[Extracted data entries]
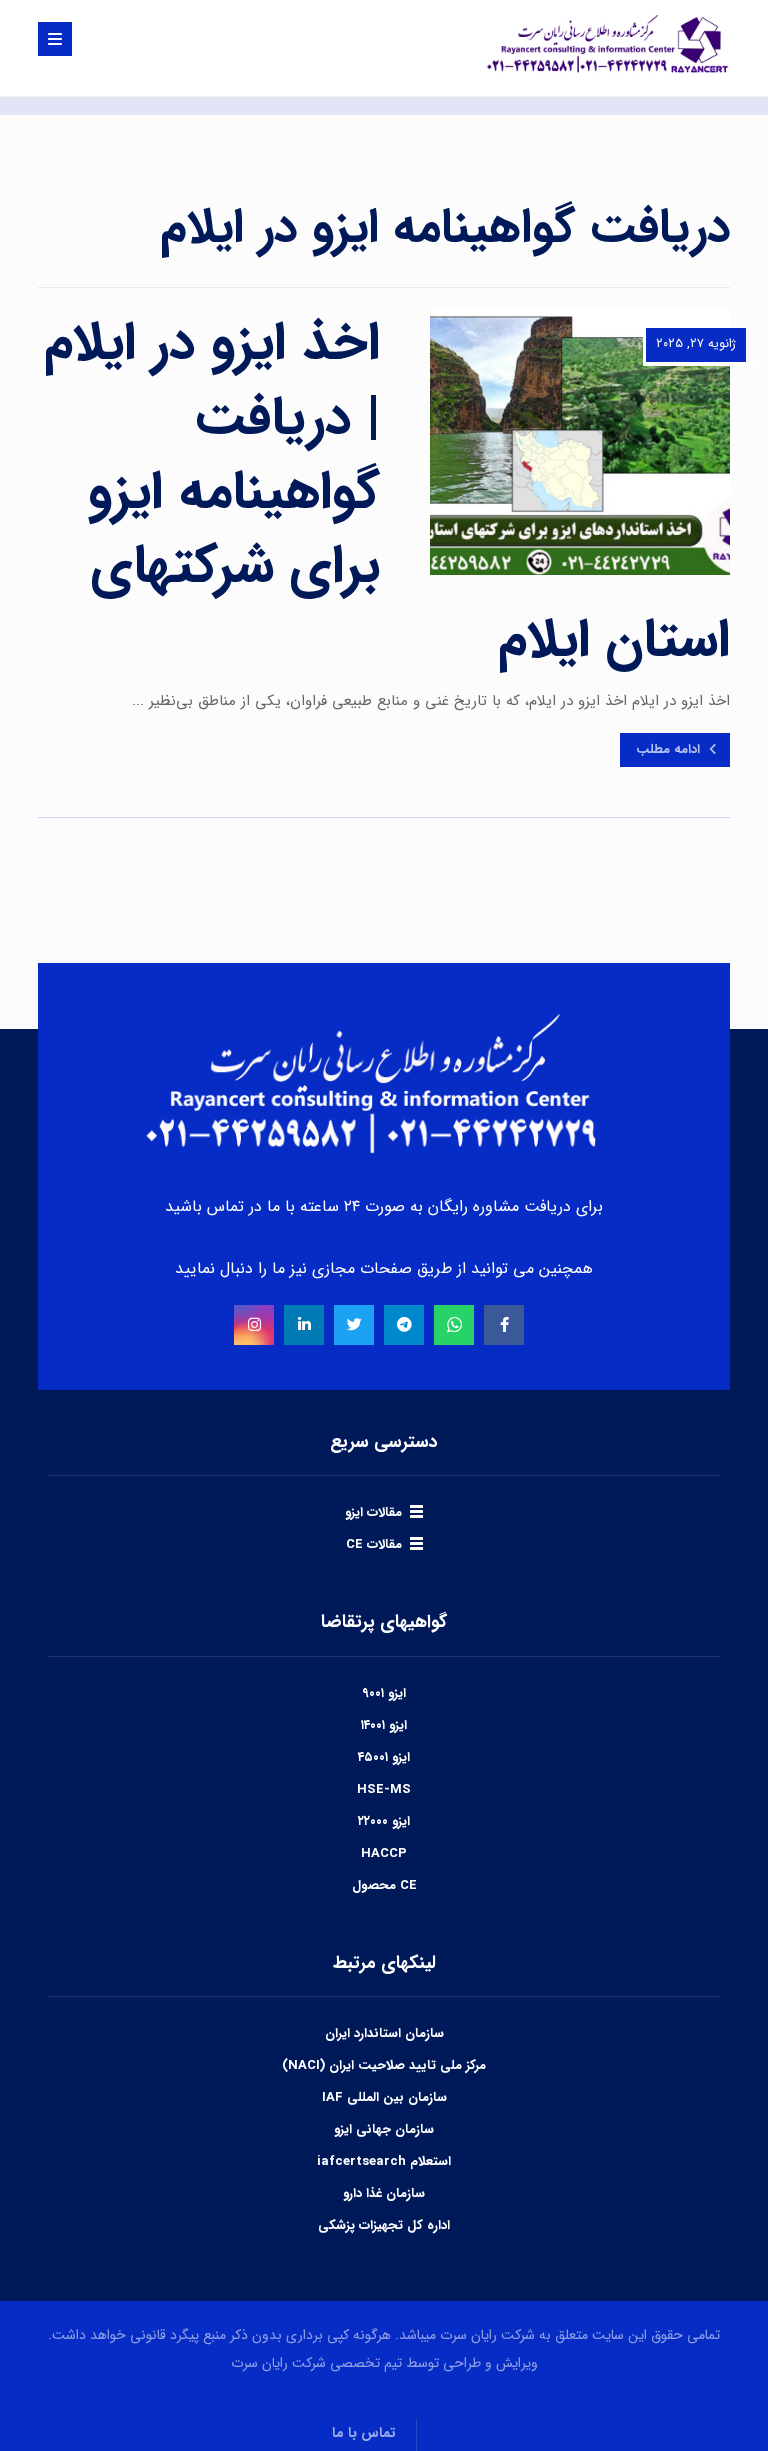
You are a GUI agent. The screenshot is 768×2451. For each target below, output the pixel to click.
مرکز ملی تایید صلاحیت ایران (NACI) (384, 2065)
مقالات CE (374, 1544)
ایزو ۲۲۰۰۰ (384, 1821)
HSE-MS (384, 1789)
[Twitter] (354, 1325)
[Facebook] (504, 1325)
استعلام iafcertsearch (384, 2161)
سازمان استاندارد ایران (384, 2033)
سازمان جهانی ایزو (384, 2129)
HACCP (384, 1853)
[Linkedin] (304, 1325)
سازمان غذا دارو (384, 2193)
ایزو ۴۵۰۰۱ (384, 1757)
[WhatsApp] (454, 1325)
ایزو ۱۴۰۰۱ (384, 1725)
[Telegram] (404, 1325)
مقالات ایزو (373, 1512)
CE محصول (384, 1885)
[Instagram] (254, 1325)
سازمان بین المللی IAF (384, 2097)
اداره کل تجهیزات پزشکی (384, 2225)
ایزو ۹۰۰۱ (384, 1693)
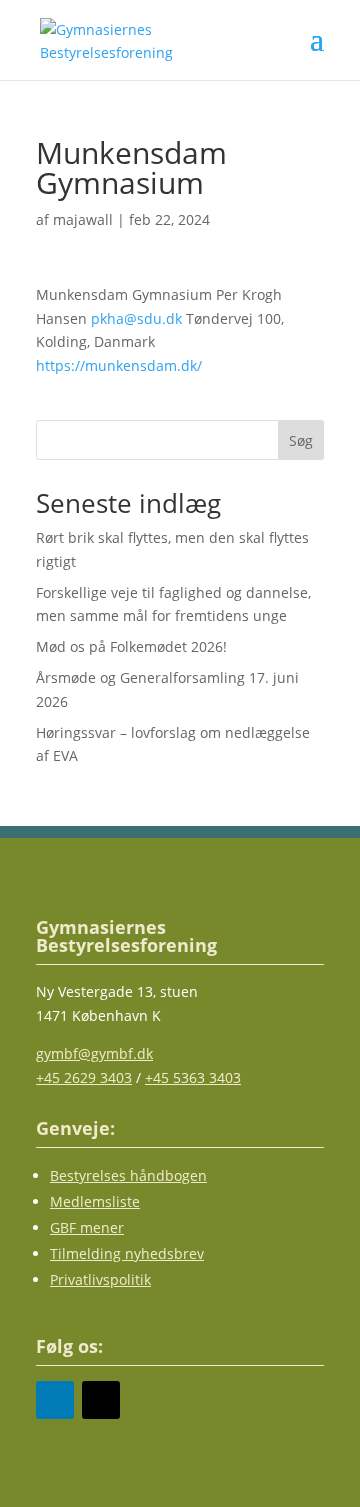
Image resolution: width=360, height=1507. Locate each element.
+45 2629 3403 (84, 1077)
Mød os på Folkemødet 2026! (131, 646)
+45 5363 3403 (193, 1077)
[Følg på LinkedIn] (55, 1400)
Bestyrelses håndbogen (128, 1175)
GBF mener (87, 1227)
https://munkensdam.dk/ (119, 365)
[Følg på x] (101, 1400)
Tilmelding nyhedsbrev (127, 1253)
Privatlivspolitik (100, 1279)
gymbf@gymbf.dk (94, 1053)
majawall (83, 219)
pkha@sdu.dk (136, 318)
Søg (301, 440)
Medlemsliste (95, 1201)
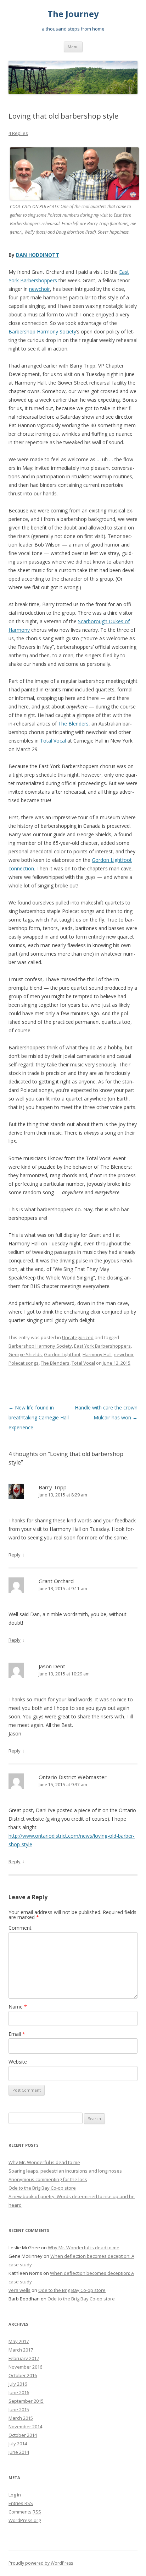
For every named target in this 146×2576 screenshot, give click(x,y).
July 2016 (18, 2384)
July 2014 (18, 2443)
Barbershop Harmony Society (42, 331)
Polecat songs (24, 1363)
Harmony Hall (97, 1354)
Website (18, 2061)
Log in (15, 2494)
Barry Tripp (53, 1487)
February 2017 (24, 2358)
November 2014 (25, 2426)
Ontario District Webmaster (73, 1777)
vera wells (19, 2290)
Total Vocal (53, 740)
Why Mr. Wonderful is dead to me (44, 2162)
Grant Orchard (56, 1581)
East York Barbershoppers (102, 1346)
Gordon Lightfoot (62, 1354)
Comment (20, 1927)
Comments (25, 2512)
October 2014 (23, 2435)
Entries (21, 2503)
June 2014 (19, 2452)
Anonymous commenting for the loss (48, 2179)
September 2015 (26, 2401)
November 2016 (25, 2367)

WHAT NEEDS TO BE DONE:
Write out each line above with the word "ایزو".

RESULT:
ایزو ۲۲۰۰۰ (384, 1821)
سازمان جهانی ایزو (384, 2129)
ایزو ۴۵۰۰۱ (384, 1757)
ایزو ۱۴۰۰۱ (384, 1725)
مقالات ایزو (373, 1512)
ایزو ۹۰۰۱ (384, 1693)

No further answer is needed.